How to Sort Records Uniquely?


 
Thread Tools Search this Thread
Top Forums UNIX for Dummies Questions & Answers How to Sort Records Uniquely?
# 1  
Old 02-18-2008
How to Sort Records Uniquely?

I have a file containing many records separated by a % that I would like to sort uniquely (and if possible with a count of dupes) while maintaining the integrity of each record.
File looks like this:
Code:
%
srcip: 5.6.7.8
srcburb: internal
dstip: 1.2.3.4
dstport: 2000
dstburb: external
protocol: 6
%
srcip: 11.12..13.14
srcburb: external
dstip: 3.4.5.6
dstport: 137
dstburb: external
protocol: 6
%
srcip: 5.6.7.8
srcburb: internal
dstip: 1.2.3.4
dstport: 2000
dstburb: external
protocol: 6
%

Output would be:
Code:
%
srcip: 5.6.7.8
srcburb: internal
dstip: 1.2.3.4
dstport: 2000
dstburb: external
protocol: 6
%
srcip: 11.12..13.14
srcburb: external
dstip: 3.4.5.6
dstport: 137
dstburb: external
protocol: 6
%

I tried to use sort -t '%' -u filename but that doesnt maintain the records.

Any ideas?
# 2  
Old 02-18-2008
Code:
perl -0045 -ne'$/="%";print unless $X{$_}++' filename

Awk:

Code:
awk '!x[$0]++' RS="%" ORS="%" filename

P.S. This will ouput the unique records, but won't sort the input.

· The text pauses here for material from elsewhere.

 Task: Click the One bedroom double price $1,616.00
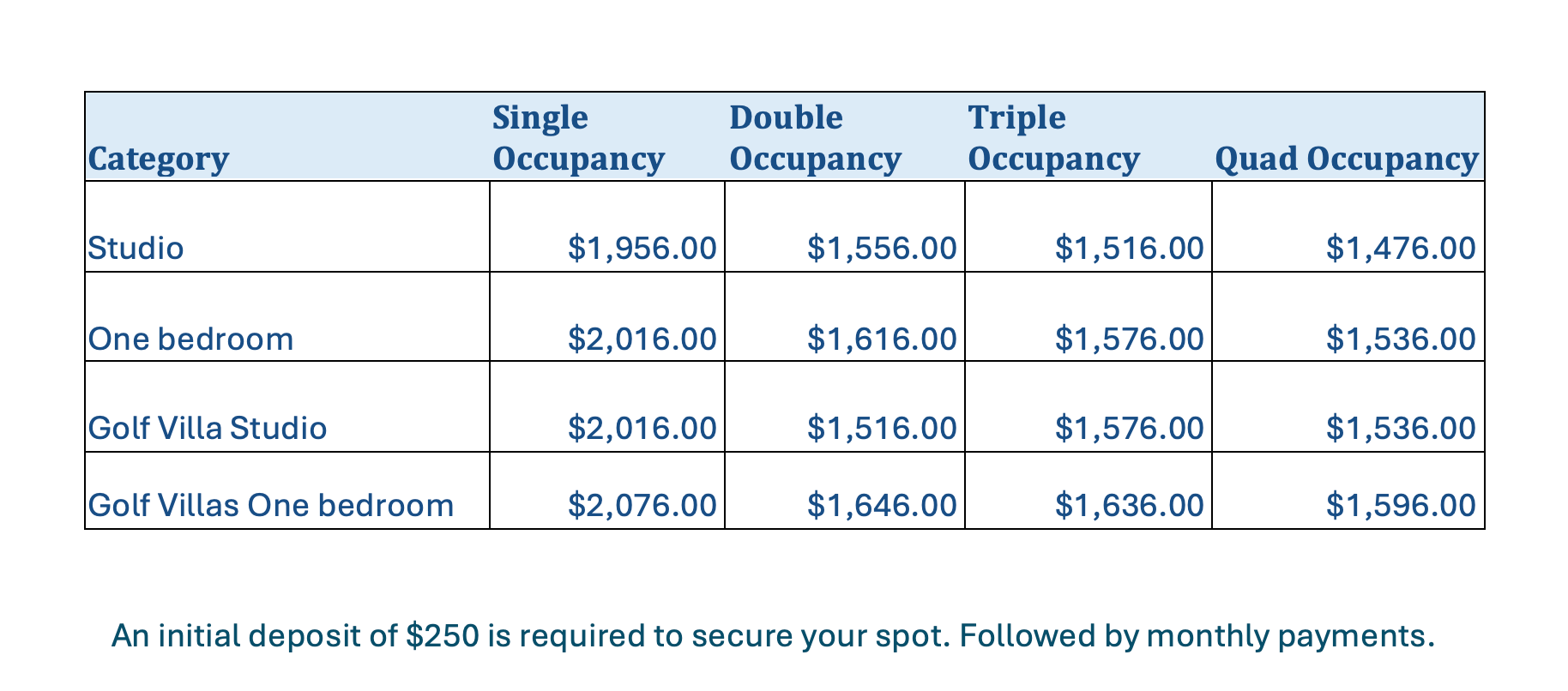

Last edited by radoulov; 02-19-2008 at 04:51 AM.. Reason: RS is a single character, so not only GNU Awk
# 3  
Old 02-18-2008
working towards a solution

[Note: \n is the newline]

use a sed or tr command to convert the \n to say a ~
then another sed or tr to convert the % to % and \n

now, each set of data is on one line

a sort command could then be used to sort and/or show unique
to do the final output, convert the ~ back to the \n
# 4  
Old 02-18-2008
You mean something like this:

Code:
tr '%' '~'<filename|tr '~\n' '\n@'|sort -u|tr '\n@' '%\n'

# 5  
Old 02-18-2008
Quote:
Originally Posted by radoulov
P.S. This will ouput the unique records, but won't sort the input.
It's not clear what key should be used for the sort. But if it were the string as a whole, we could try:

Code:
perl -0045 -ne'$/="%";$X{$_}++ } END { foreach (sort keys %X) { chop; print $_,"Count: ", $X{$_},"\n%"; ' filename

[/code]

You can change "sort keys" to "sort { EXPR } keys" where EXPR is an expression that compares $a and $b and returns 0, -1, or 1. The implied default is "$a <=> $b", but you can customize it to sort on a subfield, like:

Code:
foreach (sort {
   ($a =~ /dstport: (\d+)/m) <=> ($b =~ /dstport:  (\d+)/m); 
} keys %X) ....

# 6  
Old 02-18-2008
Quote:
Originally Posted by radoulov
Code:
perl -0045 -ne'$/="%";print unless $X{$_}++' filename

GNU Awk:

Code:
awk '!x[$0]++' RS="%" ORS="%" filename

P.S. This will ouput the unique records, but won't sort the input.
Thanks... the awk code seems to be doing the trick. Is there any way to count the # of instances of each record within awk?

Edit:
Found typo and got perl code working... Any way to count instances?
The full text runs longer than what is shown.